A free index appears once in a term and is free to take any value
1, 2, 3. It labels which equation you are looking at. In
c_i = a_i + b_i,
the index i is free: this single line is shorthand for the three
equations c_1 = a_1 + b_1, c_2 = a_2 + b_2,
c_3 = a_3 + b_3. The free indices must match on both sides
of an equation and in every term — that is your first and best error check.
A dummy index (or repeated index) appears twice in a
single term. It is being summed over — and its name is irrelevant, exactly like the
i in \sum_i. In
\sum_{i=1}^{3} a_i b_i = a_1 b_1 + a_2 b_2 + a_3 b_3,
the i is a dummy: you could rename it k
without changing a thing.
Einstein's convention: drop the sigma
Einstein noticed that in physics a repeated index is always summed, so the
\textstyle\sum is pure decoration. His convention throws it away:
-
Any index repeated twice in a term is automatically summed over its range
1, 2, 3 (or 1, \dots, n). No
\textstyle\sum is written.
-
An index may appear at most twice in a term. Three of the same index in one
term is meaningless — a certain sign you have made a mistake.
-
A free index (appearing once) must appear in every term and on both
sides of the equation.
So the dot product collapses to two characters:
\mathbf{a}\cdot\mathbf{b} = \sum_{i=1}^{3} a_i b_i \;=\; a_i b_i.

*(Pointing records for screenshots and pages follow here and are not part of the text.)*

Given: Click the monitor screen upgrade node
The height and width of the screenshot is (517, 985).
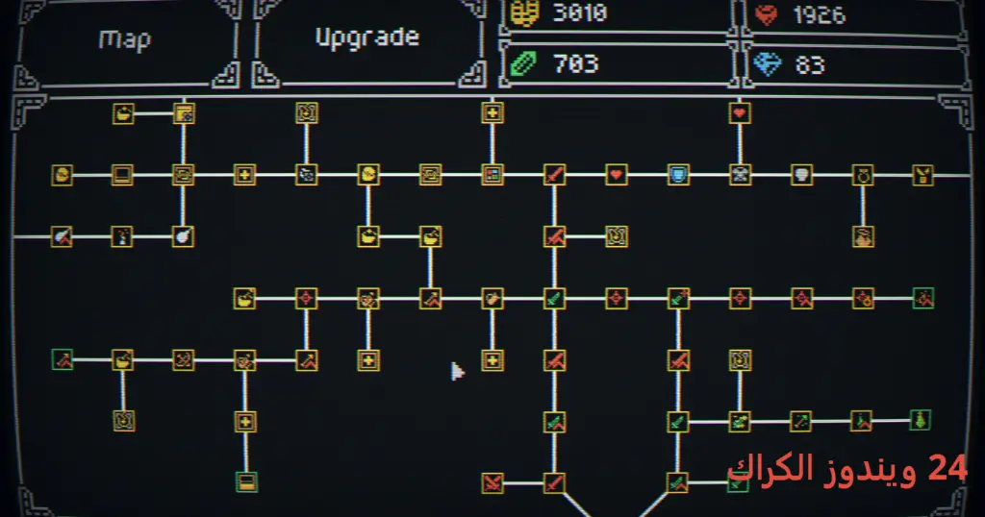Looking at the screenshot, I should pyautogui.click(x=122, y=175).
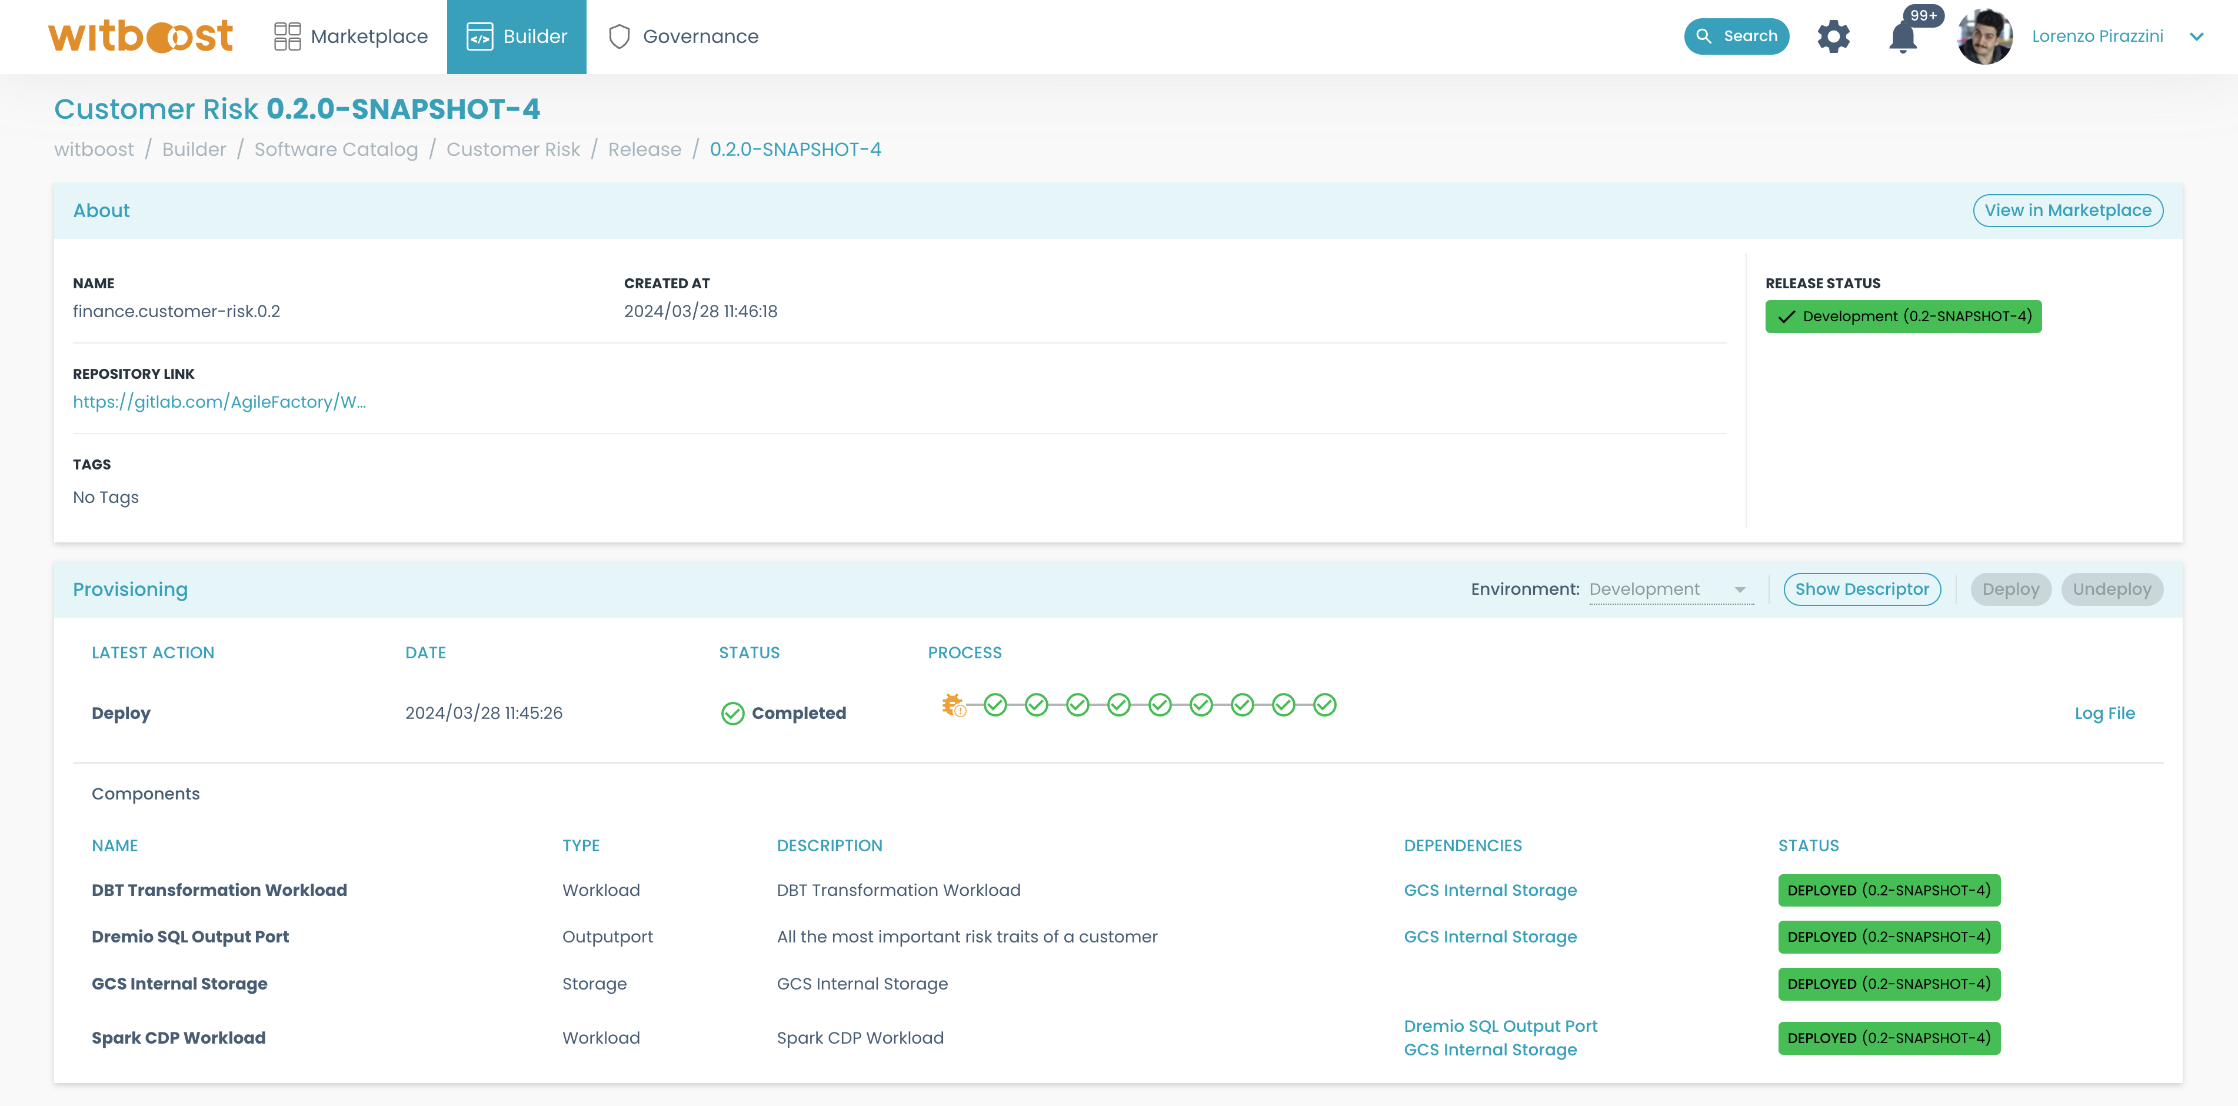Click Lorenzo Pirazzini's profile avatar
Image resolution: width=2238 pixels, height=1106 pixels.
pos(1985,36)
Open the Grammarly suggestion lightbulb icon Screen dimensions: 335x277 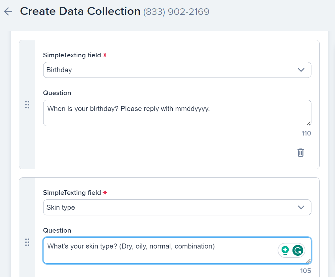[x=285, y=250]
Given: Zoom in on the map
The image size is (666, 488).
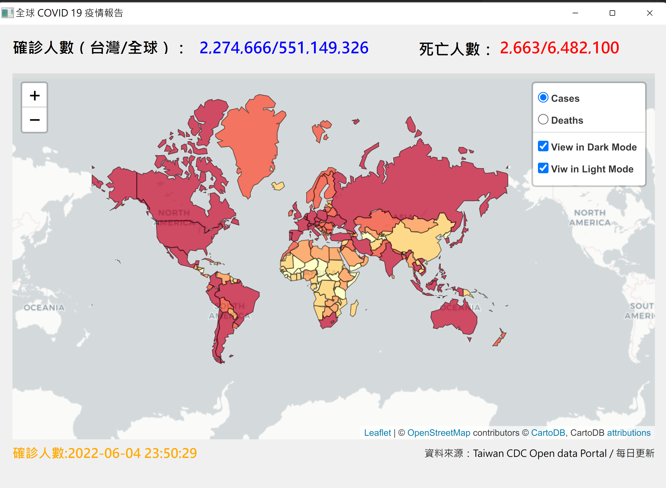Looking at the screenshot, I should click(x=35, y=95).
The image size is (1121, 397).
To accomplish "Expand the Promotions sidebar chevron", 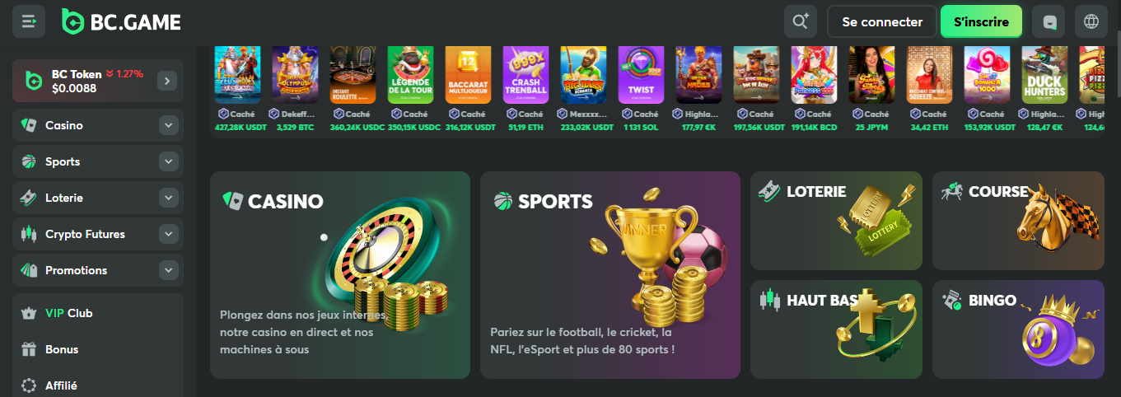I will [x=168, y=270].
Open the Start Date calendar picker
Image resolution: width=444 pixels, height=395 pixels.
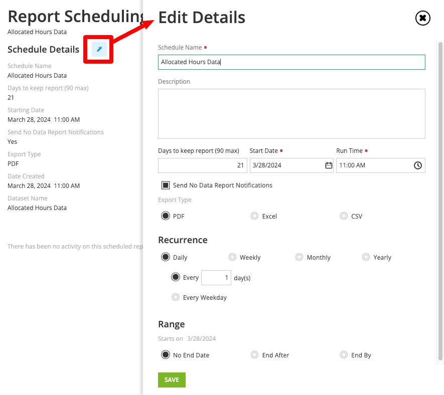(329, 165)
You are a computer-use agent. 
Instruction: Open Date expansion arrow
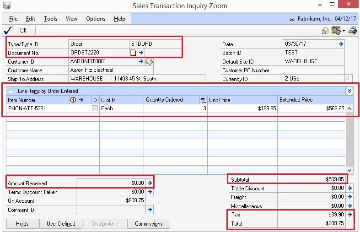(341, 44)
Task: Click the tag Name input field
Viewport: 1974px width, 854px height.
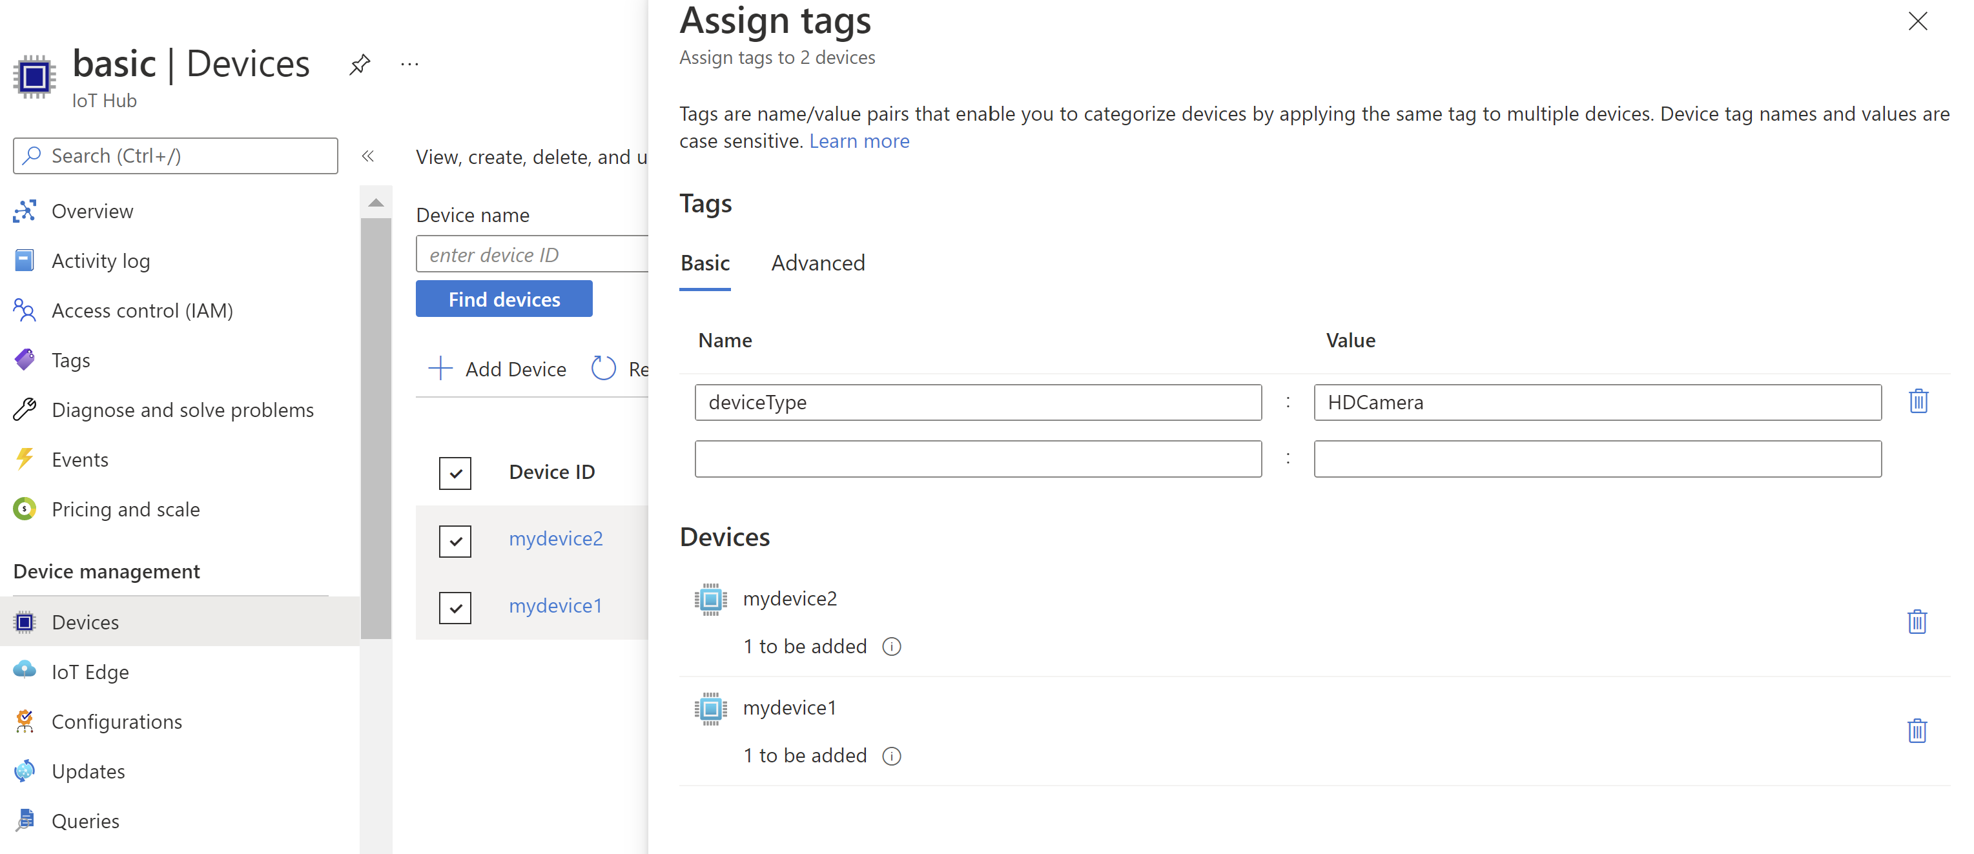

The repeated i on the right is understood to be summed. That is the
entire notation. Everything below is just this rule, applied.
The Kronecker delta
The workhorse of index notation is the Kronecker delta
\delta_{ij} — the components of the identity matrix:
\delta_{ij} = \begin{cases} 1 & i = j, \\ 0 & i \neq j. \end{cases}
As a grid it is 1 down the diagonal and 0
everywhere else — the figure shows the 3\times 3 case. Because the
basis vectors are orthonormal, \hat{\mathbf{e}}_i\cdot\hat{\mathbf{e}}_j = \delta_{ij},
which is where it comes from.
Its magic is the sifting property: summed against something, it renames an index.
Because \delta_{ij} is zero unless j = i,
the sum \delta_{ij} a_j keeps only the j = i
term:
\delta_{ij}\, a_j = a_i.
The delta "eats" the dummy j and hands its index over to whatever it
was summed against. Two more facts you will use constantly:
\delta_{ij}\,\delta_{jk} = \delta_{ik}, \qquad \delta_{ii} = \delta_{11} + \delta_{22} + \delta_{33} = 3 \;\;(= n \text{ in } n \text{ dimensions}).
Watch that last one: \delta_{ii} has a repeated
i, so it is summed — it is the trace of the identity, which is the
dimension, not 1.
The dot product and matrix multiplication, in indices
With the convention in hand, the two central operations of linear algebra become one-liners.
The dot product
The dot product
is a repeated index — the result has no free index, so it is a scalar:
\mathbf{a}\cdot\mathbf{b} = a_i b_i.
Matrix times vector
Row i of M dotted with
\mathbf{x}. The dummy j is summed; the free
i survives, so the result is a vector:
(M\mathbf{x})_i = M_{ij}\, x_j.
Matrix times matrix
The product
AB sums row i of A
against column j of B over the shared
(dummy) index k:
(AB)_{ij} = A_{ik}\, B_{kj}.
Two free indices (i, j) survive, so the result is a matrix — exactly as
it should be. Notice how the pattern of the indices encodes the rule: the repeated
k sits adjacent (the "inner" dimension), and it must match, which is
precisely why the inner dimensions have to agree for the product to exist.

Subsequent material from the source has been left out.